## Exercise brief
Which of the lines below contain the string "title"? Copy each one.

[Collected data]
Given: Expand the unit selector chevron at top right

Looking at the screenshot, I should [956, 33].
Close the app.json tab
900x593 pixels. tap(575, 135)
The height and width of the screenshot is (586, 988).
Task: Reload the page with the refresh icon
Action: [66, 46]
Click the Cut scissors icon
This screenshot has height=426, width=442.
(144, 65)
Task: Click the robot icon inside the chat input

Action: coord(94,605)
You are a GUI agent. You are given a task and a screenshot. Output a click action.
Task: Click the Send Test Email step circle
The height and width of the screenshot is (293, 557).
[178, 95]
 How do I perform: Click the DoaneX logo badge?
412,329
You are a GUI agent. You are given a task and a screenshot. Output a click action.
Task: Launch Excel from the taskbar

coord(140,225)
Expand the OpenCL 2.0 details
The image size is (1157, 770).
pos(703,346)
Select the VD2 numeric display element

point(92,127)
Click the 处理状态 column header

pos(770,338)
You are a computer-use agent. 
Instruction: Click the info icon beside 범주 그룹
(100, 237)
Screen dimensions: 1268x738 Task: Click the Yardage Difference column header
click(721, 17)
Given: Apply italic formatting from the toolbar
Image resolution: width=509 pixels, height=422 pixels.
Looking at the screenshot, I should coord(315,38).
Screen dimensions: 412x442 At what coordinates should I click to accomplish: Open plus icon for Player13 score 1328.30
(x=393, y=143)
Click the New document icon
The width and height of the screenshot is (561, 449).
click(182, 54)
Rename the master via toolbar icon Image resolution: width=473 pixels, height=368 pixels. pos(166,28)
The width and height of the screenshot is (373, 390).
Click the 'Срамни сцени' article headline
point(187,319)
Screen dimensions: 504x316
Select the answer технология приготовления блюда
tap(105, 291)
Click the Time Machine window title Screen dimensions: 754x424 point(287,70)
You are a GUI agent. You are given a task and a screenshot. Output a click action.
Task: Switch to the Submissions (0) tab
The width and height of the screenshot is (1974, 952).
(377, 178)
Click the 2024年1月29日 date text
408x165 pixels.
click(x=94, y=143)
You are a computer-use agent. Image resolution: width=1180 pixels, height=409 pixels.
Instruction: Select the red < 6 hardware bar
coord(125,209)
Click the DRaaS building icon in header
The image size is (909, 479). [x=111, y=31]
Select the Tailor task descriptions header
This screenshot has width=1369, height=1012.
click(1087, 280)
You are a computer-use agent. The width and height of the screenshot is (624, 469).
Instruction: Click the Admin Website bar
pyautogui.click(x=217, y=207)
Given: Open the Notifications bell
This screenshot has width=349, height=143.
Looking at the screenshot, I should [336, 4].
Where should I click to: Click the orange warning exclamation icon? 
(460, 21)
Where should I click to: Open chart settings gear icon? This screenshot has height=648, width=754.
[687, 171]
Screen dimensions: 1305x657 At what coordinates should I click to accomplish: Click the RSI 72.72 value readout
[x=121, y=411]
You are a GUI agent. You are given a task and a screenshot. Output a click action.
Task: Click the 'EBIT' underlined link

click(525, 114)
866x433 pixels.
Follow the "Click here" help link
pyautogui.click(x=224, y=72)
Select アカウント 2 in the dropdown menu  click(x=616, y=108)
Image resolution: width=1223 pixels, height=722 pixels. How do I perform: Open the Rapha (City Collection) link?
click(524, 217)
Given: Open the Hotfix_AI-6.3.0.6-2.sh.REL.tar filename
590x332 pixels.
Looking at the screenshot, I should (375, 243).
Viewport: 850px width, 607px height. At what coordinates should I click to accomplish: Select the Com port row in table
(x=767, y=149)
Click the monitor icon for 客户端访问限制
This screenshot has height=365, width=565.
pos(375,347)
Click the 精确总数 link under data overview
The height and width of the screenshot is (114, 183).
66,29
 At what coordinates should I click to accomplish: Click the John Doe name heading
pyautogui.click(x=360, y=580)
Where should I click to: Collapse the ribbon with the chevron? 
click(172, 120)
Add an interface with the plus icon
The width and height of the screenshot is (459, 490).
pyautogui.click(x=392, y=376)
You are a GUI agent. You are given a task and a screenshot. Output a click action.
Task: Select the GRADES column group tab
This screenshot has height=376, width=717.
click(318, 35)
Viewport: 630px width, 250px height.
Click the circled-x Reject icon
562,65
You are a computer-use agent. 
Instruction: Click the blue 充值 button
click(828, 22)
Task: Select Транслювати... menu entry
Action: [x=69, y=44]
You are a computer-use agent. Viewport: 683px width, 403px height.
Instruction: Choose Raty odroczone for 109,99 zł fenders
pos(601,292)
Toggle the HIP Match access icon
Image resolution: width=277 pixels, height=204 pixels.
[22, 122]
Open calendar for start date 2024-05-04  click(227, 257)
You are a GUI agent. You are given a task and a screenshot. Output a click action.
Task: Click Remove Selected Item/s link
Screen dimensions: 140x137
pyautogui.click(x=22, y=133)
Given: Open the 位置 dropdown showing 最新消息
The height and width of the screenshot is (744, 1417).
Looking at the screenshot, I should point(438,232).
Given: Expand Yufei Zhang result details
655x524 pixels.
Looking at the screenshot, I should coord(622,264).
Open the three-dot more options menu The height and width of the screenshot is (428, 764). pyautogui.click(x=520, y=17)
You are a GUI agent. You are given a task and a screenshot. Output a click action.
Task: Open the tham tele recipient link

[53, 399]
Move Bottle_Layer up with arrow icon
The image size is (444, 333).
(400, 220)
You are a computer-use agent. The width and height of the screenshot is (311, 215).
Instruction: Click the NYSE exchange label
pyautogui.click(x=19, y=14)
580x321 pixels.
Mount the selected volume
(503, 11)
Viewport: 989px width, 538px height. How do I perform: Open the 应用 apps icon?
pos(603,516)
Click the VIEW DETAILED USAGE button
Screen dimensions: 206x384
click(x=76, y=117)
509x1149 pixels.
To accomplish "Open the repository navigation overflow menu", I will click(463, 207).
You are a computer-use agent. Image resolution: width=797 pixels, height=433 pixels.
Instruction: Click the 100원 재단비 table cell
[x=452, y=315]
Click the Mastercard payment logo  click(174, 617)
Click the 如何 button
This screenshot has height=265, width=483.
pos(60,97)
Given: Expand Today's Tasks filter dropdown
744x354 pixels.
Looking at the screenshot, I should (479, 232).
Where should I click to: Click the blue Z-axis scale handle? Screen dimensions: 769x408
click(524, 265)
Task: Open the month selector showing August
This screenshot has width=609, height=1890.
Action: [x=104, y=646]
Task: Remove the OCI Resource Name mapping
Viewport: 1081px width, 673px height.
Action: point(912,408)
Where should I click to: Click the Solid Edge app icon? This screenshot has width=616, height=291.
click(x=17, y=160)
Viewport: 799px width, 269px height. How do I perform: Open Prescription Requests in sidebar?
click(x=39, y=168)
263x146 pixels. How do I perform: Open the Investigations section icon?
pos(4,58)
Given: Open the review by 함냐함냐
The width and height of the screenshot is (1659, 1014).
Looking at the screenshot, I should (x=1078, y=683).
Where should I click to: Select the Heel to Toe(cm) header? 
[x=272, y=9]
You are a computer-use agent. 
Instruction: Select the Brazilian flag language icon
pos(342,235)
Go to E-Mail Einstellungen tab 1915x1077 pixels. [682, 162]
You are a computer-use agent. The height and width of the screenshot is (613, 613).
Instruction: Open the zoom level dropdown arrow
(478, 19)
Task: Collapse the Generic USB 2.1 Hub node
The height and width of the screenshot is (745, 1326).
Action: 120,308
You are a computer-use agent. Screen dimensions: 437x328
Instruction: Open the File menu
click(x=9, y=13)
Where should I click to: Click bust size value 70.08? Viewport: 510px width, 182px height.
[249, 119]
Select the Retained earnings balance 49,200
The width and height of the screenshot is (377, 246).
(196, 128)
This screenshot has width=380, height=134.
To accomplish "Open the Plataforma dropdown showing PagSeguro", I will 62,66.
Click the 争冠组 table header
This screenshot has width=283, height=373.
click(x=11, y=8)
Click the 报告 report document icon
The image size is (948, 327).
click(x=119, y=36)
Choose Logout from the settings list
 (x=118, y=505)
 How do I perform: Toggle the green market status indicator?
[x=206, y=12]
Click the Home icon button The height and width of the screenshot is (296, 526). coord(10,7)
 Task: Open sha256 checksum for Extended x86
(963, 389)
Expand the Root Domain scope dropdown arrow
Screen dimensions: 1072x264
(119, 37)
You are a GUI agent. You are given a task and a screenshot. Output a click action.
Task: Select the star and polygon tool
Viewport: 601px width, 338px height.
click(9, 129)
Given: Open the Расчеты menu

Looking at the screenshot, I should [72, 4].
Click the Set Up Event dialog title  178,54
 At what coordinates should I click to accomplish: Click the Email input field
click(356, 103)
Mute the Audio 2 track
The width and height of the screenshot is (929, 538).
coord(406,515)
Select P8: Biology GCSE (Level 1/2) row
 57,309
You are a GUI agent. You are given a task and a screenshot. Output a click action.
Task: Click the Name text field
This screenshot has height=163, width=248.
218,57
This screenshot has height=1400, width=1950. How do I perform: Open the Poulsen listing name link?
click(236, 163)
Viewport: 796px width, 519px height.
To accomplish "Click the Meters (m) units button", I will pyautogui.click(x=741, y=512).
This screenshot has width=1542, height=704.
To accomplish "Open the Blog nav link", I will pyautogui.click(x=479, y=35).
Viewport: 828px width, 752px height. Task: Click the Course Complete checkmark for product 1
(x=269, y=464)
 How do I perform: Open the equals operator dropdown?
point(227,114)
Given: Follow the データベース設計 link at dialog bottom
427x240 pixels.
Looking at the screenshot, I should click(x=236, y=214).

## Answer to this problem
Click the Time Machine window title Screen dimensions: 754x424 point(287,70)
Click the Set Up Event dialog title  178,54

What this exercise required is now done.